Especialistas defendem a comparticipação de medicamentos específicos para tratar a obesidade e, para melhorar o acesso a consultas e tratamentos, pedem uma adaptação dos modelos de incentivo e contratualização nos hospitais e centros de saúde.
Em declarações à Lusa no dia (28) em que a Assembleia da República acolhe uma conferência para debater as soluções para agilizar o acesso a consultas e tratamentos, a presidente da Sociedade Portuguesa de Endocrinologia, Diabetes e Metabolismo (SPEDM) lembrou que, 20 anos depois de Portugal considerar a obesidade uma doença crónica, “muito pouca coisa foi feita”.
“É preciso tomar medidas. Há todo um processo assistencial integrado de obesidade que é preciso pôr em prática”, disse Paula Freitas, referindo que é preciso aumentar o acesso.
Destacou a importância do tratamento farmacológico na obesidade e insistiu na necessidade de ”pensar também em modelos de comparticipação”.
A presidente da SPEDM considerou ainda que “este é o momento ideal” para agir e pediu que o tratamento da obesidade “seja uma prática na realidade e não apenas um programa no papel”.
Na conferência, que contará com a presença da diretora-geral da Saúde, Rita Sá Machado, e do diretor executivo do Serviço Nacional e Saúde (SNS), Gandra d´Almeida, a SPEDM e a Sociedade Portuguesa para o Estudo da Obesidade (SPEO) vão apresentar um pacote de quatro medidas para o combate da obesidade em Portugal.

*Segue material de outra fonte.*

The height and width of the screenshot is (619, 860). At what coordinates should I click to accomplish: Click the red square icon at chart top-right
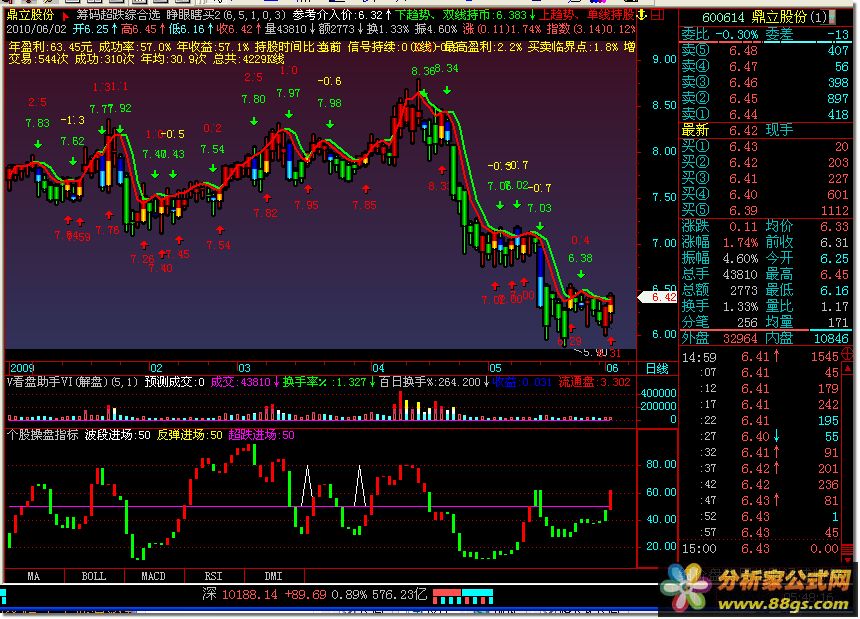click(x=654, y=17)
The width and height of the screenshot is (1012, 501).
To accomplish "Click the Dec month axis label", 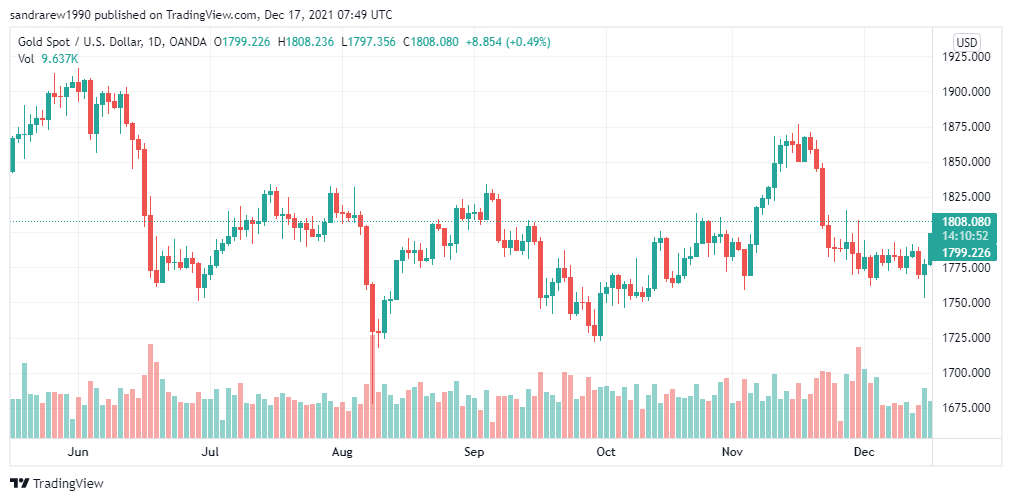I will point(864,452).
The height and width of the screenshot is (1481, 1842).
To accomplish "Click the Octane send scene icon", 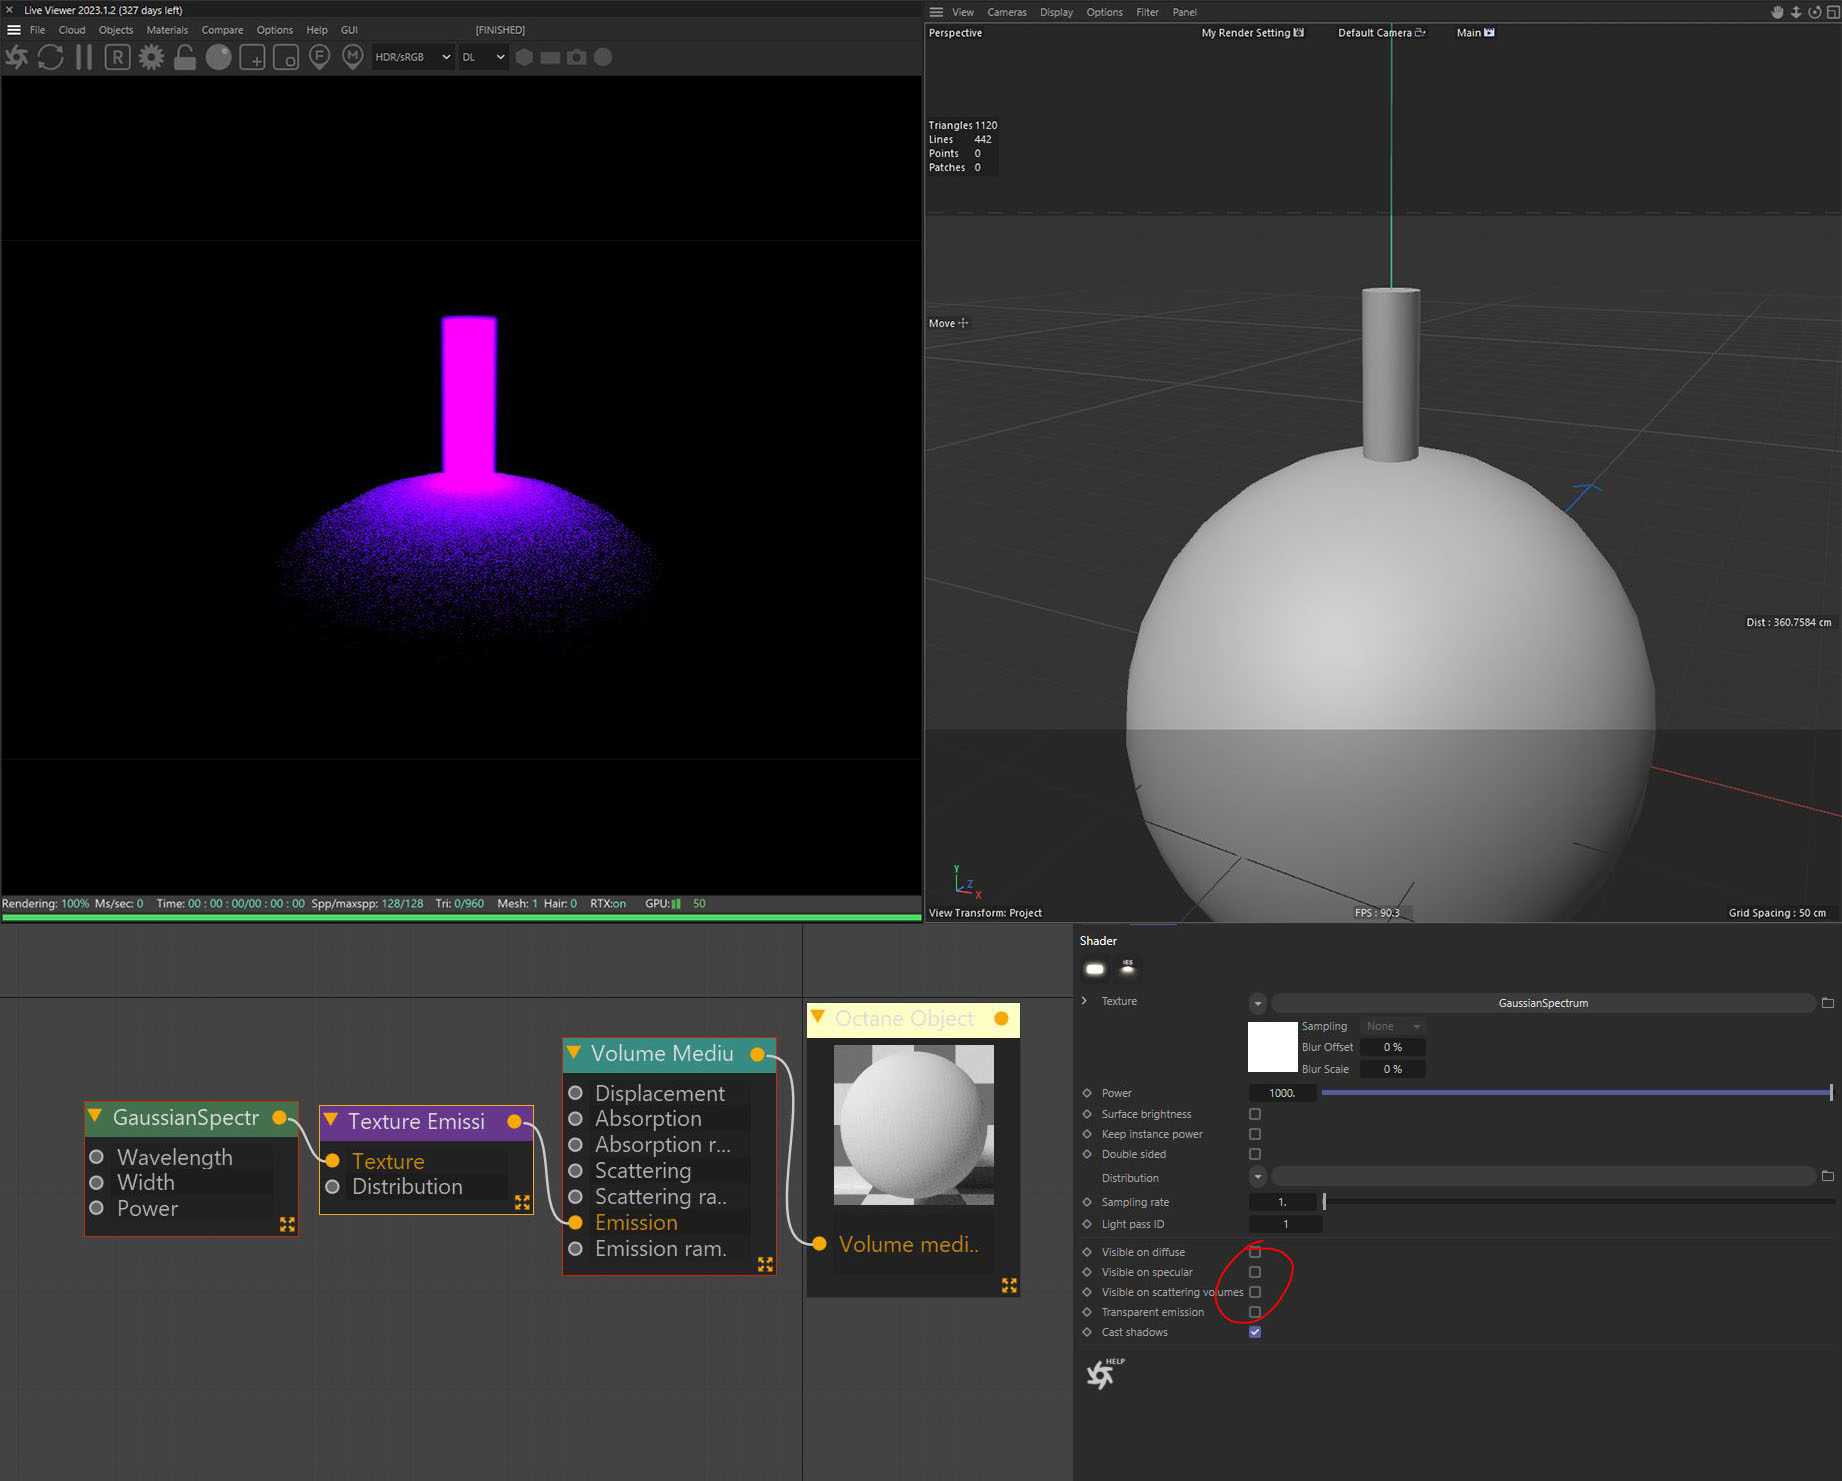I will click(17, 57).

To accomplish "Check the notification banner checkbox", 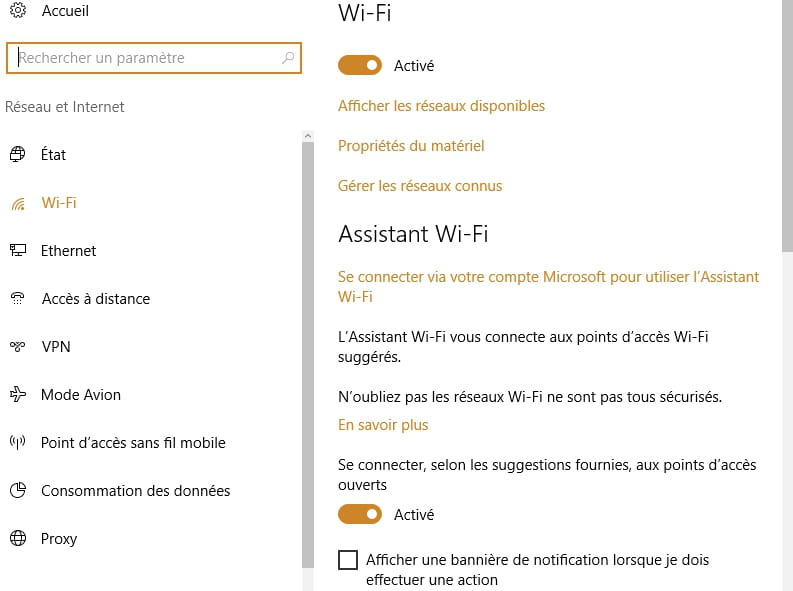I will pyautogui.click(x=348, y=560).
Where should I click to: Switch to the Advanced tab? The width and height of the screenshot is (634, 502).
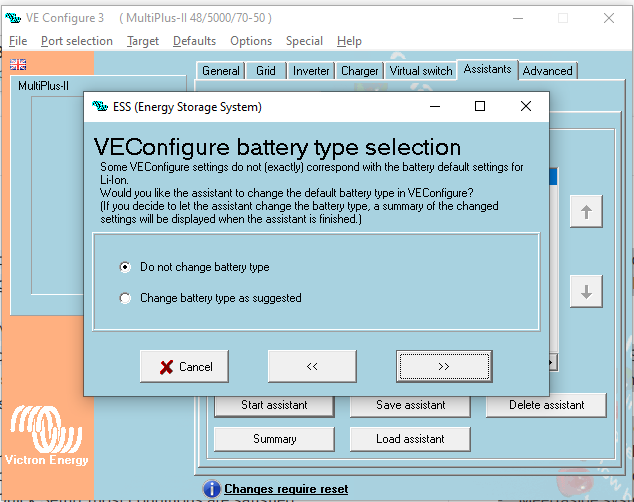[x=547, y=71]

Além da publicação do Processo Assistencial Integrado (PAI) da Obesidade, que estava previsto num despacho governamental de 2023, as sociedades apontam a necessidade de reforçar as ferramentas para garantir o acesso e monitorização, sugerindo um sistema de incentivos que inclua métricas “que impulsionem o reforço da resposta de cuidados” no controlo e combate à obesidade.
Paralelamente ao tratamento cirúrgico, a SPEDM e a SPEO chamam a atenção para a necessidade de otimizar as vias de acesso à consulta especializada e multidisciplinar de obesidade, comparticipar o tratamento farmacológico – “acompanhando a realidade de outros países europeus” – e definir critérios de acesso a estes tratamentos.
“Quando nós tratamos de obesidade, não estamos só a tratar a obesidade, estamos a tratar mais de 200 doenças associadas e estamos a tratar mais de 13 tipos de cancro”, sublinhou a presidente da SPEDM.
“Combater a iniquidade de acesso”
A este respeito, o presidente da SPEO, José Silva Nunes, recordou, igualmente à Lusa, que a sociedade ainda a vê como uma questão estética e um problema “imputada ao indivíduo”.
“Parece que a pessoa tem obesidade porque escolheu. A obesidade é uma doença crónica, é multifatorial, é extremamente complexa e, à luz do conhecimento atual, não sabemos efetivamente o que está envolvido na sua génese”, afirmou, acrescentando: “Mas uma coisa sabemos, é que não é uma escolha individual. Há uma componente genética”.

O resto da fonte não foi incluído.